The red glow of the Nantucket Light Ship – now docked in East Boston indefinitely – can be seen as a red dot on the other side of the Harbor from Charlestown, but it’s potentially sad story is resonating on this side of the Harbor thanks to a new partnership hoping to save the ship.
Charlestown resident P.J. Mugford hosted a sold-out fundraiser last Sunday, May 17, at Pier 6 in the Navy Yard, and nearly 200 people came out for the initial effort to raise funds to help save the historic lightship, which is in bad disrepair and is threatened with getting put in the scrapyard.
Mugford, who owns stores on Nantucket called the Sail Loft and Her Sail Loft, said he heard about the Nantucket Light Ship recently, and wasn’t about to let the historic ship go the way of a destructive death. Partnering up with owners of Muskeget Group Private Holding Company, including owners Robert Caron of Beacon Hill and Jesse Biggers of the South End, Mugford kicked off the effort here last weekend.
“I began to hear the story of the Nantucket Lightship and at the end of that great story they said that it would likely end up being sent for scrap metal if it didn’t get fixed,” he said. “I said, ‘That’s insane.’ It would be absolutely horrible – an atrocity – if they cannot get enough money to save this thing. We’re really trying to play a big part in making people aware and excited about saving this great ship. They’ve never tried to do fundraising in both Boston and Nantucket before, and so this is the first effort of many more to come here and in Nantucket.”

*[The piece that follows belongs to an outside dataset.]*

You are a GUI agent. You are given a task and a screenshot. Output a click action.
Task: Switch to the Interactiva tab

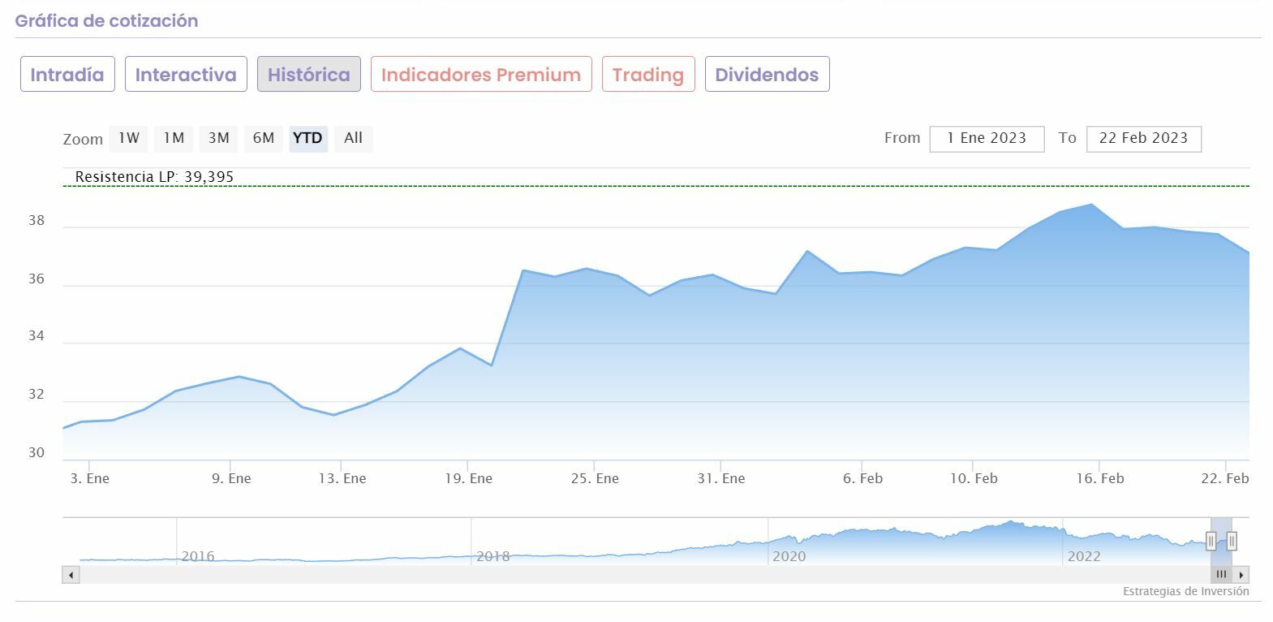(x=186, y=75)
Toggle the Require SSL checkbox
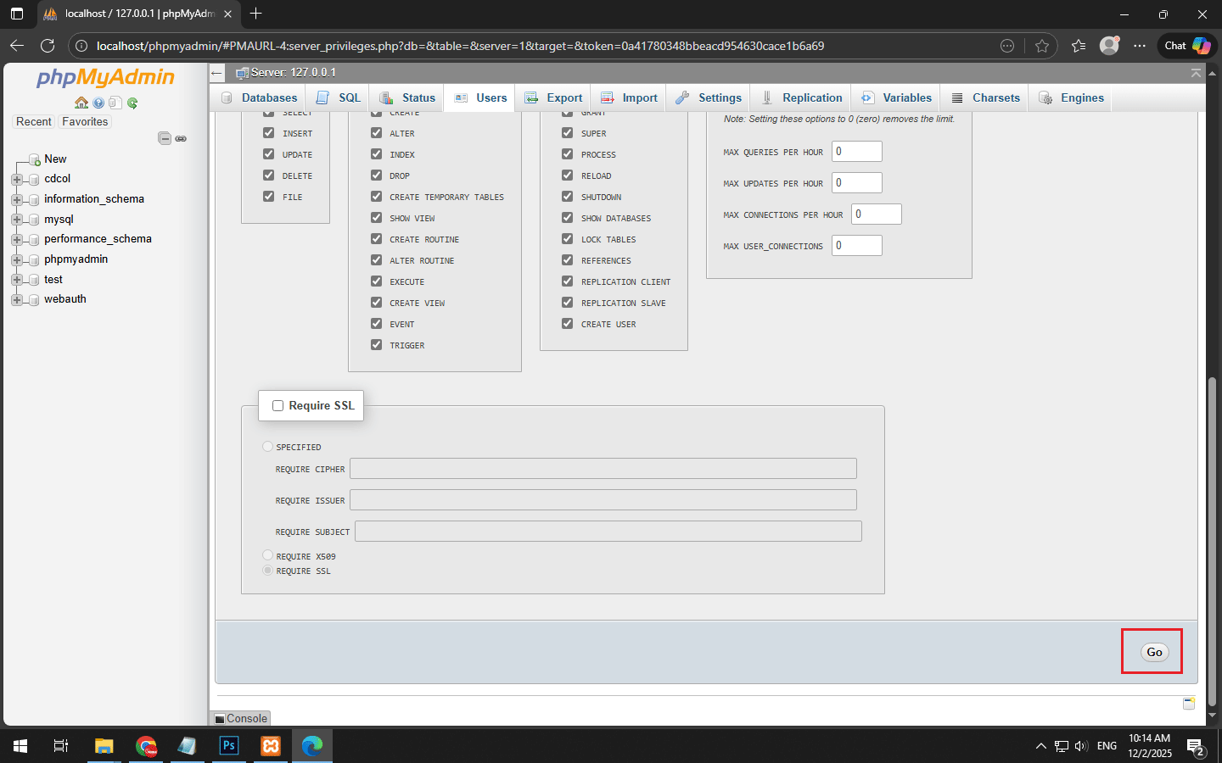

The Nantucket Lightship is a special ship in that it is on the list of 100 National Treasures. Other things on that list include the home of Malcolm X and other historically significant items and places that need to be saved. It was the largest lightship ever built and was stationed as an off-shore lighthouse about 100 miles out at sea. The current lightship was actually a gift from England, as the original Nantucket Lightship was overrun in the 1930s by a British ocean liner – causing a tragedy at sea that killed many people. As a gift in memorial of that tragedy, England paid for a new ship and gifted it back to the U.S.
According the the National Trust for Historic Preservation, the ship was constructed in 1936 and designated a National Historic Landmark in 1989. Nantucket Lightship/LV-112 was called the “Statue of Liberty of the Sea,” as it was the first and last U.S. landmark seen by ships traveling to and from Europe. The vessel’s famed fog signal could be heard for 14 miles, while its light beacon could be seen for 23 miles. During WWII, the converted LV-112 patrolled the coast off Portland, ME, rescuing the crew of the USS Eagle-56 after she was sunk by a German U-boat. Its 39 years of service made LV-112 the longest-serving lightship on the Nantucket Shoals.
Hundreds of lightships like the Nantucket patrolled the shores of the United States from the early 1800s until the late 1970s. However, only a handful of those ships are still in existence. The Nantucket had been rescued from Long Island in 2010 by the U.S. Lightship Museum Society, having been made seaworthy and moved to Boston. However, the plans for it to become a museum stalled out as costly repairs seemed not to have a funding source, according to museum president Bob Mannino.
Recently, however, American Express made a donation to help fix the Beacon light – which is a good first step. Mugford said there is still a great deal of work to do on the motor and the electrical system before anyone can think about going on tours.
However, that is the eventual goal, he said.
“This restoration project is a pretty lofty goal,” said Mugford. “What we’re tying to have done is to get it restored so that there can be tours and a museum on board. There’s a lot to do so we’ll take it one piece at a time.”
If last Sunday was any indication, the effort has gathered some real steam.
Mugford said he sold out of pre-ordered tickets to the Charlestown event, and even sold additional tickets at the door. He estimated a total of 190 people who came out to help save the Nantucket.
“There are a lot of Charlestown people who have a connection to Nantucket, who summer there or have places there,” he said. “Sunday was exciting for our first event, but we do plan to do more.